Why is it called the “least squares regression line?”
the LSRL?
Because, after you find the mean-mean point, you fix the line so that it minimizes the squared vertical distancesto that line from each point.
It minimizes the squared residuals, the least squares….
How do you find outliers in regression?
they don’t follow the “flow”
(pinky trick, cover with you pinky.. Then uncover.. Does it follow the flow?)
What is homoscedasticity?
equal scatter along the regression line
What values can r be?
from -1 to +1
(r near 0 is WEAK)
What is the line that you plot?
IT IS A MODEL!
It is the LSRL and it is the model we are talking about
what is a linear model?
It is an equation you can use or a line of a graph,
but it is just a model that says what kind of happens,
and can be used to ESTIMATE WHAT MIGHT HAPPEN
What does r2 tell us?
(r-squared)
It tells us the percent of variablility of y that is explained by the model with x.

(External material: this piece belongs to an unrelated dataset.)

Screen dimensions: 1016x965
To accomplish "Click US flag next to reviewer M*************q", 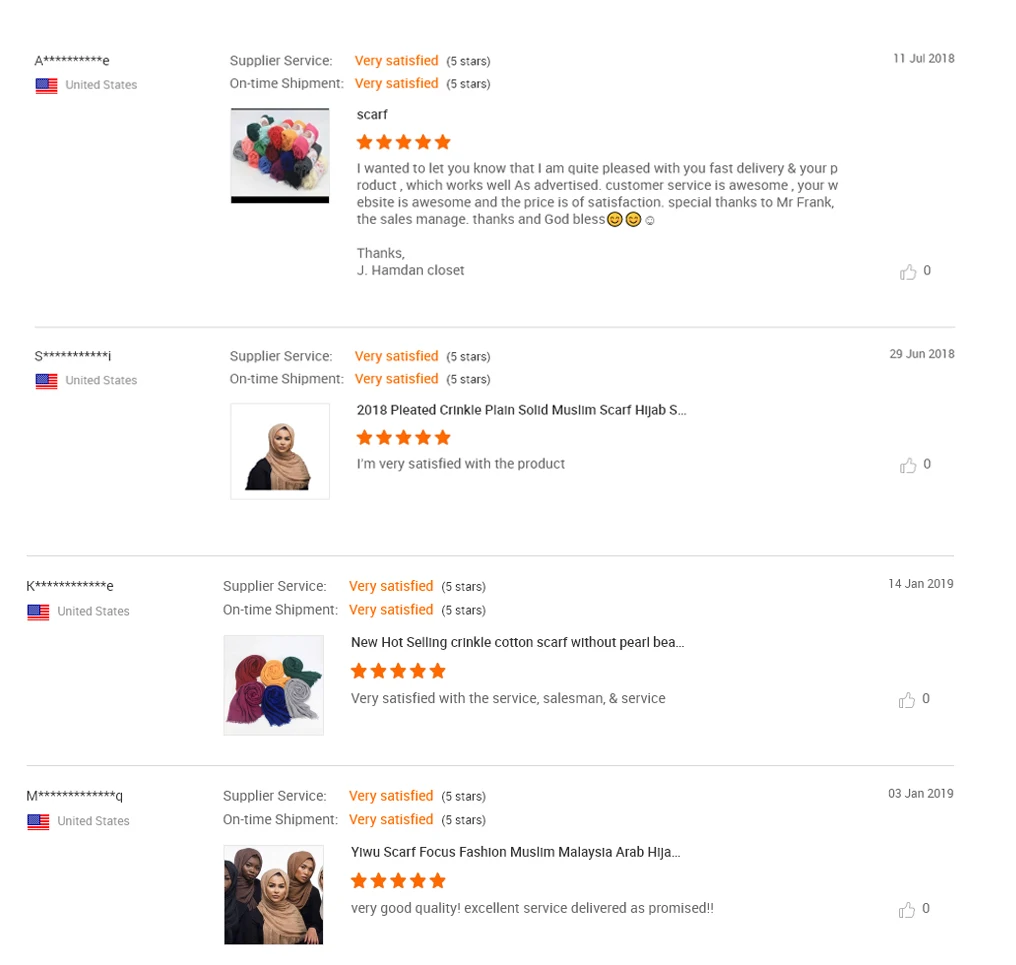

If study time vs test score equation is
predicted score = 40 + 15 (study time).
How would you interpret the slope?
The model finds that on average, for each additional hour of study time a student has, they tend to score about 15 points more.
If study time vs test score equation is
predicted score = 40 + 15 (study time).
How would you interpret y intercept?
The model predicts that a person who studies 0 hours would score around 40 points.
If a linear association between study time and test score has an
r2 =0.85,
How do you interpret this?
( r2 is a.k.a the coefficient of determination)
85% of the variability in test score can be explained by study time with the model.
What if a scatterplot goes straight across horizontally?
NO ASSOCIATION.
That would be like height and IQ, they are independent so each height has about the same IQ.
What is the “coefficient of determination?”
A fancy name for r2
Does r2 tell direction?
NO
r2 is always positive, so you can’t use it to see if the relationship is negative.
Can there be a correlation between grade and music preference?
No, music preference is categorical.
There is an association, however.
Does the regression line (LSRL) go through a lot of points?
No, usually it goes through NONE!
It just goes through the center of the cloud of points.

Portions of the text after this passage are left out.